🧠 Daily Study Log [2025-09-23]
Submitted an assignment, explored a new healthcare idea, studied the Vision Transformer paper (Day 1), and advanced the dance-beat alignment pipeline.

📄 Assignment Submission

Submitted a business plan project.
Fortunately, the assignment included an “idea” section → reused one of the prepared ideas.

💡 Idea

Proposed Smoke-Free Journey.
Concept: Enhance smoking cessation by embedding supportive interventions into daily travel routines.
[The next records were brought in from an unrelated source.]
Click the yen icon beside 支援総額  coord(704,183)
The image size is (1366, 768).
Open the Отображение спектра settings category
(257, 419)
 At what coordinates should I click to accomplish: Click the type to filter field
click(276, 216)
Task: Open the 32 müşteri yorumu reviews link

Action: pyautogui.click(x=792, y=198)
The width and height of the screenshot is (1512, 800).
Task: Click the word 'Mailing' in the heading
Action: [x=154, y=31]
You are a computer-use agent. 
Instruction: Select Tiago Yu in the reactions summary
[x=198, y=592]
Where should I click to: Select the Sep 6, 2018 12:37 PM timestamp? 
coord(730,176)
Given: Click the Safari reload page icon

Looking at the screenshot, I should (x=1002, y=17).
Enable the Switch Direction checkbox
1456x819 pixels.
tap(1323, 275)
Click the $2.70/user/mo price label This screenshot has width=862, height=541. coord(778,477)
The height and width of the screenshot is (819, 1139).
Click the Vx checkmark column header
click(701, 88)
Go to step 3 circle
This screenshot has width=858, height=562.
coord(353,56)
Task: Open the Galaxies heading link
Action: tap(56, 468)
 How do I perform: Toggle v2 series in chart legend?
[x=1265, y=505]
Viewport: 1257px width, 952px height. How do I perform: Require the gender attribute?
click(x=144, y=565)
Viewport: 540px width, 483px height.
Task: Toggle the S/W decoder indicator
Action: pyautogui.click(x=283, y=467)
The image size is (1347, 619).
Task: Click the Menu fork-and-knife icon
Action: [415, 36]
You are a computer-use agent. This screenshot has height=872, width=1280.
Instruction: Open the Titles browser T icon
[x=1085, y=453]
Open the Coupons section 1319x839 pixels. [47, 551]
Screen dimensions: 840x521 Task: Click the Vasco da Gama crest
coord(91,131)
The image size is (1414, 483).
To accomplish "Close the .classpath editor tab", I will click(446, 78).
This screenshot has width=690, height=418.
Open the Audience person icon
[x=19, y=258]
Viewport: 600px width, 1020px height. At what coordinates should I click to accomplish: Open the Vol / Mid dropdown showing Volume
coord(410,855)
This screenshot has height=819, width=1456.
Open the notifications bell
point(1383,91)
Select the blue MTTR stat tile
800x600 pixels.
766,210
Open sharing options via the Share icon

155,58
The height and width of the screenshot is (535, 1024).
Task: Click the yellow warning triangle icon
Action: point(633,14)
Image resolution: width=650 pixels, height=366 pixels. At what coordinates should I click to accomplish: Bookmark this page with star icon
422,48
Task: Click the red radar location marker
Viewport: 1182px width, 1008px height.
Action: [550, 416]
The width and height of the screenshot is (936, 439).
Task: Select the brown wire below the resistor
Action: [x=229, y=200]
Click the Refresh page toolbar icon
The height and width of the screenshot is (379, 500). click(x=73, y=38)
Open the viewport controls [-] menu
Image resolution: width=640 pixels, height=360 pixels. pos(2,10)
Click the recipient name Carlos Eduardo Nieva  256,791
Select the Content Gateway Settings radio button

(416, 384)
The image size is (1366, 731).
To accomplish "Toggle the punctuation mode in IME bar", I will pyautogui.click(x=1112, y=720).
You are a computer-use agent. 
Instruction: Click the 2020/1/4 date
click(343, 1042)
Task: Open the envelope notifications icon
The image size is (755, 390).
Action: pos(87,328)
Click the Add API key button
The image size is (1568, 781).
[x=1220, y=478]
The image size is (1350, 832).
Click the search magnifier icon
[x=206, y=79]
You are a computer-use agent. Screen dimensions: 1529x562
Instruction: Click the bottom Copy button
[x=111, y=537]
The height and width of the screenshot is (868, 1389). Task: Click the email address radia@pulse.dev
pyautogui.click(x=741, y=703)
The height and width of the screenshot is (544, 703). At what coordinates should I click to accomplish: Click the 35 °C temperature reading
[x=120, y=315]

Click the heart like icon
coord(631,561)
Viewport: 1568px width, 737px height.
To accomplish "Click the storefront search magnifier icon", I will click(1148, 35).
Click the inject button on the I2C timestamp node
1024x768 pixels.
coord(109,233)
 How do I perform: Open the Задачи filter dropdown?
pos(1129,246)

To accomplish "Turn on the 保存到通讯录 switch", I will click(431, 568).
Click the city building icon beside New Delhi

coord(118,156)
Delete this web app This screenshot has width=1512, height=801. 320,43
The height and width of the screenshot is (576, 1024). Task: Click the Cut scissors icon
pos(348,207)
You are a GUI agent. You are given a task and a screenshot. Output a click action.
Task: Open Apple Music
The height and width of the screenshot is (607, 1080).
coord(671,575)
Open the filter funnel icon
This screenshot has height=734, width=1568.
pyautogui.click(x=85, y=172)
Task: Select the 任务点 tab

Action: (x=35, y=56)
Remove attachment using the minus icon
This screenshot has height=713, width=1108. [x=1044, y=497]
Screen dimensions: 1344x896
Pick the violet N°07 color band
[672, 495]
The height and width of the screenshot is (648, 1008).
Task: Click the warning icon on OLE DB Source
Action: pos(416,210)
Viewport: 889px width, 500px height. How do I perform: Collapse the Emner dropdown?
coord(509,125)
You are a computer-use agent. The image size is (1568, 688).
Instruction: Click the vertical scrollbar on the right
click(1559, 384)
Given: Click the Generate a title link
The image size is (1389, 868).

📖 Paper Study – Vision Transformer (ViT)

Paper: An Image is Worth 16x16 Words: Transformers for Image Recognition at Scale (ICLR 2021)
Day 1 – Abstract & Introduction (Summary)
- CNNs have dominated CV for a decade but suffer from strong inductive biases and limited scalability.
- Transformers in NLP scale efficiently and achieve state-of-the-art results.
- Core question: Can the same Transformer be applied directly to vision, without convolutions?
- Core idea: Treat an image as a sequence of flattened patches, feed them into a standard Transformer with a [CLS] token and positional embeddings.
- Contributions:
  1. Introduced Vision Transformer (ViT), the first pure Transformer for large-scale vision.
  2. Showed ViT rivals or surpasses CNNs when trained on huge datasets (e.g., JFT-300M).
  3. Confirmed that scaling laws from NLP also apply in vision.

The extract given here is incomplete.